Brits are still in a worse financial position than they were a decade ago, new research suggests.
Official data indicates that standards of living returned to pre-recession levels more than four years ago, in early 2015.
However, new research by the New Economics Foundation (NEF) suggests Brits are actually £128 worse-off, on average, than they were before 2008.
According to the NEF, this is because figures used to calculate GPD – which are adjusted for inflation – do not include increases made on tax on value (VAT) and import prices.
These rates were adjusted from 17.5% to 20% in 2010, under former Chancellor George Osborne, as part of the coalition government’s austerity measures.
Rising house costs and the falling pound were also excluded from calculations. All of these things have “a very real impact” on consumer prices in the UK, NEF said.
When the pound is strong, imports become cheaper.

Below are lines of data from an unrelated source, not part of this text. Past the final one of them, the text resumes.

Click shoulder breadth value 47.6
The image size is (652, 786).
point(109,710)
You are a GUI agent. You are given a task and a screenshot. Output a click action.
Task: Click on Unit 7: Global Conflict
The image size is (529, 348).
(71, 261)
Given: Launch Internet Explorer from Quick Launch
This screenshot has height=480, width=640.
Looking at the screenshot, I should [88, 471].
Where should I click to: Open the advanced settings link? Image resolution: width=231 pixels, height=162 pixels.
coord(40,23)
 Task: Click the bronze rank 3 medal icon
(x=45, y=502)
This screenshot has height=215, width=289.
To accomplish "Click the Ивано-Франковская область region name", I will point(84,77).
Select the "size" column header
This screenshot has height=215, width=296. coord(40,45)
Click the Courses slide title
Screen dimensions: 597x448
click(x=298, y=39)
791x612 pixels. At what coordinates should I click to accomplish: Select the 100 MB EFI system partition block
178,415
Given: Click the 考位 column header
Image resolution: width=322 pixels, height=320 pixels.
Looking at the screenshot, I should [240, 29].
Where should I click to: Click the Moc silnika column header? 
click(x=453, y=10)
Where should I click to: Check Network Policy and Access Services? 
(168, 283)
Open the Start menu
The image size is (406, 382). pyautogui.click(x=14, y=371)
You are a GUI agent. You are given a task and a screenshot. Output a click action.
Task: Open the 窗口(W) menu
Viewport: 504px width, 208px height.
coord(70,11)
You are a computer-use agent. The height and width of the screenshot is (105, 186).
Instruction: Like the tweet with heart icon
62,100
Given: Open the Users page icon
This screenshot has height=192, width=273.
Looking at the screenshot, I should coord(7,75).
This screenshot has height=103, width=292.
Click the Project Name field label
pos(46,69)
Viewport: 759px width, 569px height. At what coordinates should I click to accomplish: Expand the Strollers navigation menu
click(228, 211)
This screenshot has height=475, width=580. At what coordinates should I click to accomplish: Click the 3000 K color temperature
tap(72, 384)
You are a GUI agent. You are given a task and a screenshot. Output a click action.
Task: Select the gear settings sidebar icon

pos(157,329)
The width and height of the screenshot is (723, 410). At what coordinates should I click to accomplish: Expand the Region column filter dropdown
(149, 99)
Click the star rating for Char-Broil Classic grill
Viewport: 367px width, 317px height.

When the pound is weak, the price of imports rises, “feeding through directly into average consumer prices”, Alfie Stirling, the foundation’s chief economist, explained.
Taking these factors into account, household incomes were hit harder by the recession and have been slower to recover than official figures show, the report argues.
Fears of a Brexit-induced recession sparked last month, after the UK the economy unexpectedly shrunk for the first time in seven years, in the second quarter of 2019.
But economists are “missing the wood for the trees”, Stirling said. “For the majority of people, the lived experience [already] does not reflect an economy that is working for them.”